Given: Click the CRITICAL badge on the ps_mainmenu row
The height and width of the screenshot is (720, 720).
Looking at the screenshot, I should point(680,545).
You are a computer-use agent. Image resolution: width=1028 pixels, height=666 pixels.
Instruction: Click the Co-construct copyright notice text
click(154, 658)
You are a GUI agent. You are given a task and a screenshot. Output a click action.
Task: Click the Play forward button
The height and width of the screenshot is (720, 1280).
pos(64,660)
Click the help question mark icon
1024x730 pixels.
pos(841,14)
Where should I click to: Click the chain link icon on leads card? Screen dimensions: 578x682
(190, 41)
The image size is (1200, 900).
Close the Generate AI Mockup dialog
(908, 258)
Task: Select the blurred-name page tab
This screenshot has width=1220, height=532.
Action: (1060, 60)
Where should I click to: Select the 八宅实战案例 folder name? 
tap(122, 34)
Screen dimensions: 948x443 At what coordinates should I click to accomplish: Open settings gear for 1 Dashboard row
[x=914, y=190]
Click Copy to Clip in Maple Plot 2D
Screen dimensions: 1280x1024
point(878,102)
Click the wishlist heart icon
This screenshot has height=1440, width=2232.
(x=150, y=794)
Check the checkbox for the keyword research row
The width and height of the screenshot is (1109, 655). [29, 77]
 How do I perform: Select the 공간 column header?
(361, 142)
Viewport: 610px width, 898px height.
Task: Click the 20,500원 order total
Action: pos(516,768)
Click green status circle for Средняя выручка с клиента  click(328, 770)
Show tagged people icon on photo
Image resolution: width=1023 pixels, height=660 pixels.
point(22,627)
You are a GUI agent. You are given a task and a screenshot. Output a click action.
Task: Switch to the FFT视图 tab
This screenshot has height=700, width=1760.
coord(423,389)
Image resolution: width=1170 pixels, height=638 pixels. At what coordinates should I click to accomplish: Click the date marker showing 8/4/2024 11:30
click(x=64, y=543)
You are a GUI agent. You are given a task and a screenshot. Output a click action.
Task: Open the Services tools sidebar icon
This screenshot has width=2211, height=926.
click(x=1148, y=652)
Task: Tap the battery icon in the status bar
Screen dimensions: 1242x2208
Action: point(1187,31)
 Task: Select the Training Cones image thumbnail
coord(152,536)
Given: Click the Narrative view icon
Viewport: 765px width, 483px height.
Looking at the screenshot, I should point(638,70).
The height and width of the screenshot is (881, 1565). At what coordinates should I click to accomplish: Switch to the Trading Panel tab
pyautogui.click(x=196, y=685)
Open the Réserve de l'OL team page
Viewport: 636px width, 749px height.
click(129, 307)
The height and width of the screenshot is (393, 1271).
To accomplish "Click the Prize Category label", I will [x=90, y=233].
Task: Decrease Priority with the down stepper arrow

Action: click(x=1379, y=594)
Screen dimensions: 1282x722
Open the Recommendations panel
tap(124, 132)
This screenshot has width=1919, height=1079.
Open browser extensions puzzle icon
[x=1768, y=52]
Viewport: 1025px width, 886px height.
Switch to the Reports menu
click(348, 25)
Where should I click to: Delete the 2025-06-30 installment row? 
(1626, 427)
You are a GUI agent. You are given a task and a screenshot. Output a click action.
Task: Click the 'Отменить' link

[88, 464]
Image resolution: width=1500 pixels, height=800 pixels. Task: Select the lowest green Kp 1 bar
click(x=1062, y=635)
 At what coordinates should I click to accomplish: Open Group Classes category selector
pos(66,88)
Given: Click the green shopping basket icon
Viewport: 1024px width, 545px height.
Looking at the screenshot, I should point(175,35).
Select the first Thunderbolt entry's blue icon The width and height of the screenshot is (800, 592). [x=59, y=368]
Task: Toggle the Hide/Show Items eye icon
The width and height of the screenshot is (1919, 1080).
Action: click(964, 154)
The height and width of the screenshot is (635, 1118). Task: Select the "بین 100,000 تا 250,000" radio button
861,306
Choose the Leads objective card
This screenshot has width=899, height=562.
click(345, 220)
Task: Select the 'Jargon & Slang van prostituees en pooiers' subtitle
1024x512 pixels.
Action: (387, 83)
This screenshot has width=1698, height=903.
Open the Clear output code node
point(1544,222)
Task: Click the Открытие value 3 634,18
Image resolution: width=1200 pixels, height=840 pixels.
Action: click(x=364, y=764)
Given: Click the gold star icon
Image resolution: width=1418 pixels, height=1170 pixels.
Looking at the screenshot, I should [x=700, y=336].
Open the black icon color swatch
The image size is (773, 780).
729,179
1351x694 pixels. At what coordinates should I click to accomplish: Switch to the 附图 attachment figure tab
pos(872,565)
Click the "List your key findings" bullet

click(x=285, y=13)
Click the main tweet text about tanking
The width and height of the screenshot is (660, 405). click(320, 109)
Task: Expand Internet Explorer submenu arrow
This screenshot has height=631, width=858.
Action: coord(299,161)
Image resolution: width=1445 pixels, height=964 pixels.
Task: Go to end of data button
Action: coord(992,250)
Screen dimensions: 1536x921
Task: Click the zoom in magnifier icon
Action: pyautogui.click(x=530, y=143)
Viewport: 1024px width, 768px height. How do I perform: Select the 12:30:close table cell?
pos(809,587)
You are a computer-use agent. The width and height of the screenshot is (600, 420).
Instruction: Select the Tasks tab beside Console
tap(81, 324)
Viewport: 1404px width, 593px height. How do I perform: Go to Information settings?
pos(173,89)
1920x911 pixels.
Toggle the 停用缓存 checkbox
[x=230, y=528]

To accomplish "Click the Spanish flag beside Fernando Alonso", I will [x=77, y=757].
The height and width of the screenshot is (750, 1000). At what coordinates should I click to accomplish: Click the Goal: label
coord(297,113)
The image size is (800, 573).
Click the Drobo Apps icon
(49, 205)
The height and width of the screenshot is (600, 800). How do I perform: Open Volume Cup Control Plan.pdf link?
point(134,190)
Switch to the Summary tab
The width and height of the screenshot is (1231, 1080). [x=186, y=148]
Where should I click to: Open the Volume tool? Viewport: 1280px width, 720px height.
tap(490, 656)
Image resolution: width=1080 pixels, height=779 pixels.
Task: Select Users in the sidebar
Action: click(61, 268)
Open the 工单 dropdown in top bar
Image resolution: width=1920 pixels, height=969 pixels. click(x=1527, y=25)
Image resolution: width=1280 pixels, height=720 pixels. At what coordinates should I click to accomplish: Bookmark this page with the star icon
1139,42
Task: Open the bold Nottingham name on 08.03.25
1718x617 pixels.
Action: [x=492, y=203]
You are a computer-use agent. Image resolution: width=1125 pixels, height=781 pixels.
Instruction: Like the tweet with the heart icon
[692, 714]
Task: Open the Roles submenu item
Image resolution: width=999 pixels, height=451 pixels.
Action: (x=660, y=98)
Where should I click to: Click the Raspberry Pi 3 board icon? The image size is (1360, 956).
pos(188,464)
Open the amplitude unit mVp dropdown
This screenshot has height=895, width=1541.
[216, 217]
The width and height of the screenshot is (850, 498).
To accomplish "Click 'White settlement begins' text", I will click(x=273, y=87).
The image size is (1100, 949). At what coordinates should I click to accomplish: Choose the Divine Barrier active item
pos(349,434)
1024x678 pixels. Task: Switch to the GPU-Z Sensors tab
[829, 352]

=-=-=

▶ Exercise details: Indicate how many lines in the records above contain the word "will", giving only the number.

▶ Expected answer: 3